(Beginning of Task inputs)
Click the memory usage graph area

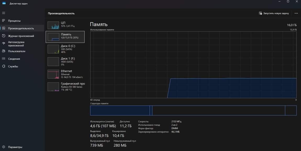click(x=193, y=65)
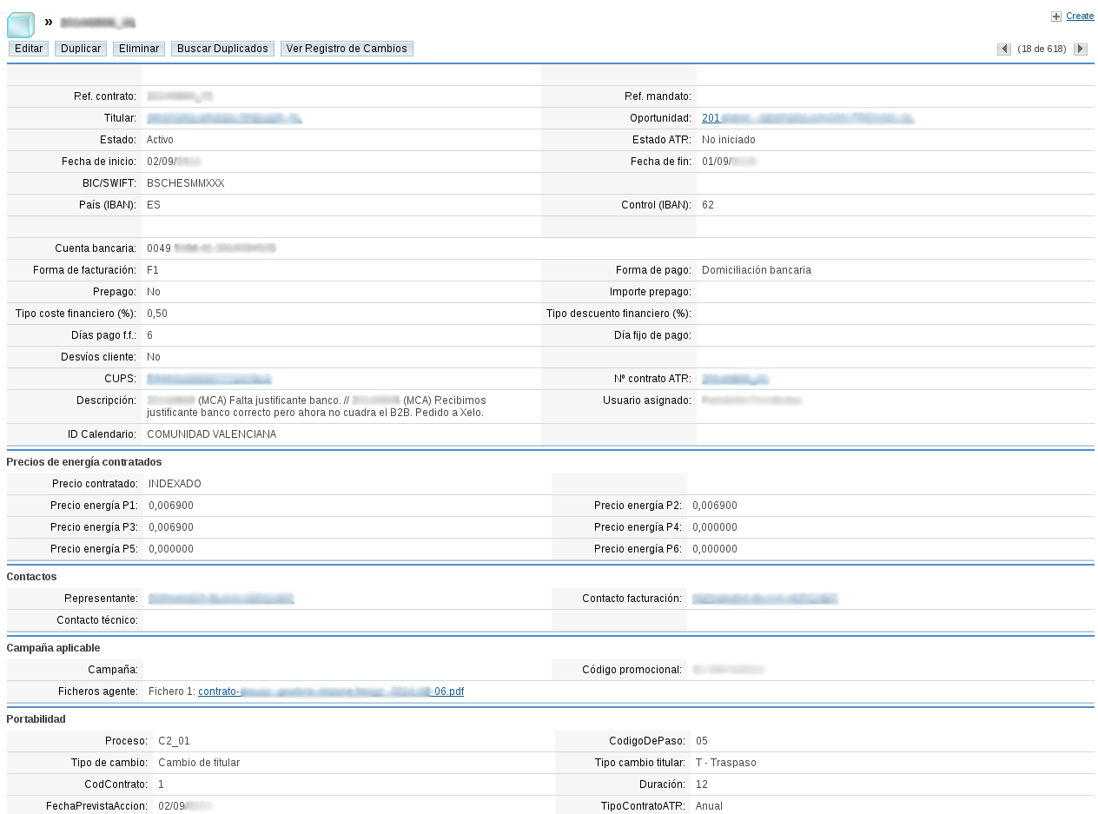Go to the next record using the right arrow
Screen dimensions: 1098x814
(1080, 49)
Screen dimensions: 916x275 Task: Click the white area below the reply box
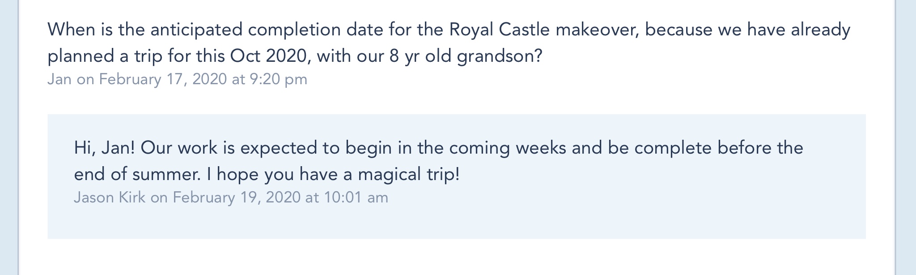pos(447,258)
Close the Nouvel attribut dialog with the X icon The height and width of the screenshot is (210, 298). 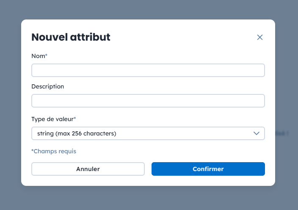(260, 37)

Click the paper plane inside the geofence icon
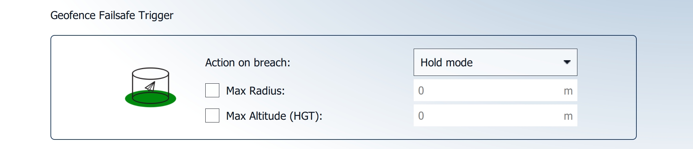pyautogui.click(x=150, y=87)
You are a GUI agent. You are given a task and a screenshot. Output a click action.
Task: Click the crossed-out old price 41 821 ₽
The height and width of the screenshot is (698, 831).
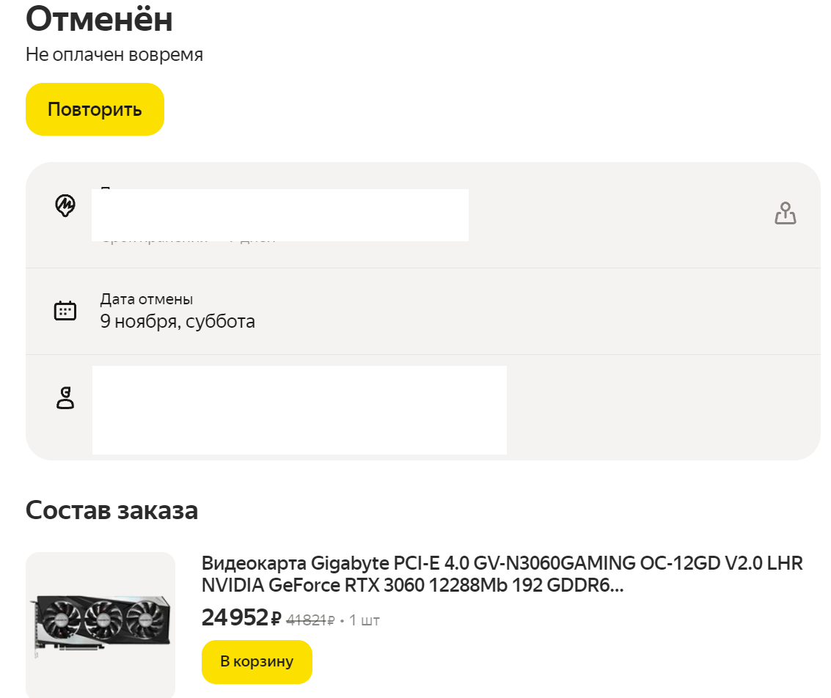[x=310, y=620]
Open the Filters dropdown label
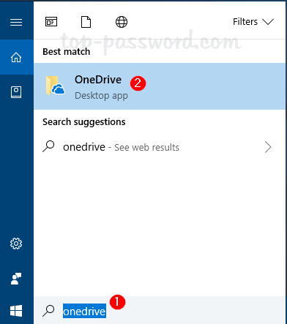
(End of Task inputs)
Exactly the lines from the one that contains "You are a GUI" to the last line of the data, both included, should be set down, and no pictures should appear among them.

You are a GUI agent. You are given a task and a screenshot. Output a click action.
Task: Click the crossed-out old price 41 821 ₽
The height and width of the screenshot is (698, 831).
[x=310, y=620]
Open the Filters dropdown label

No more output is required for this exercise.